The intensive developments of the 1920s were crowned by the huge General National Exhibition (Powszechna Wystawa Krajowa, PWK, PeWuKa) of 1929 that was visited by 4,5 mln people. This was the year that the Great Depression began. Despite the difficult economic situation, the PIF survived and at the end of the interbellum it was one of largest companies of its kind in Europe. During World War II, the company ceased to exist, its infrastructure was confiscated, and turned into a factory of Focke-Wulf, which made the PIF a military target for the Allied air forces. This led to great destruction of its infrastructure in 1945. During the war 85% of the PIF was destroyed, but despite this damage, the first postwar exhibition took place in 1946 and one year later, in 1947, the PIF had already regained its international character. In 1990 the Poznań International Fair transformed into a limited liability company with the State Treasure as one of its shareholders Since then the PIF is continuing to expand and enlarge its exhibition space.
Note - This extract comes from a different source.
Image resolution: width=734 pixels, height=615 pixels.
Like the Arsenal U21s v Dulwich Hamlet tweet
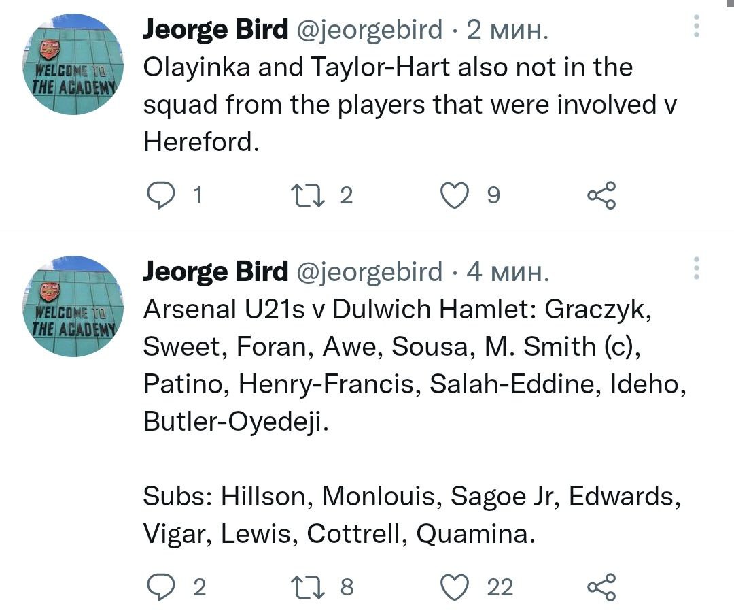tap(454, 586)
==Poznań International Fair today==
Today the PIF is the largest trade fair organizer in Poland (by over 50% of total exhibition area and over 60% of exhibitors). It is the 21st largest fair in the world, with about 50 trade events taking place on its area every year. Area of PIF is over 110,000 m2 indoor and 35,000 m2 outdoor exhibition space. PIF a is state-owned company – 60% of shares belong to Polish State Treasury, and 40% to the City of Poznań. MTP organises expositions of Polish leaders at over 50 renowned trade shows and exhibitions abroad in such countries as: Germany, Russia, Ukraine, Georgia, Czech Republic, Croatia, Bulgaria, Romania, Uzbekistan, Kazakhstan and Azerbaijan.

MTP has foreign representative offices all over the world. The World Expo Company is an official representative office of MTP Group in Ukraine and works on such exhibitions as Budma and other. Every year, MTP organises over 1,600 congresses, conferences and workshops and hosts about 100,000 participants at these events.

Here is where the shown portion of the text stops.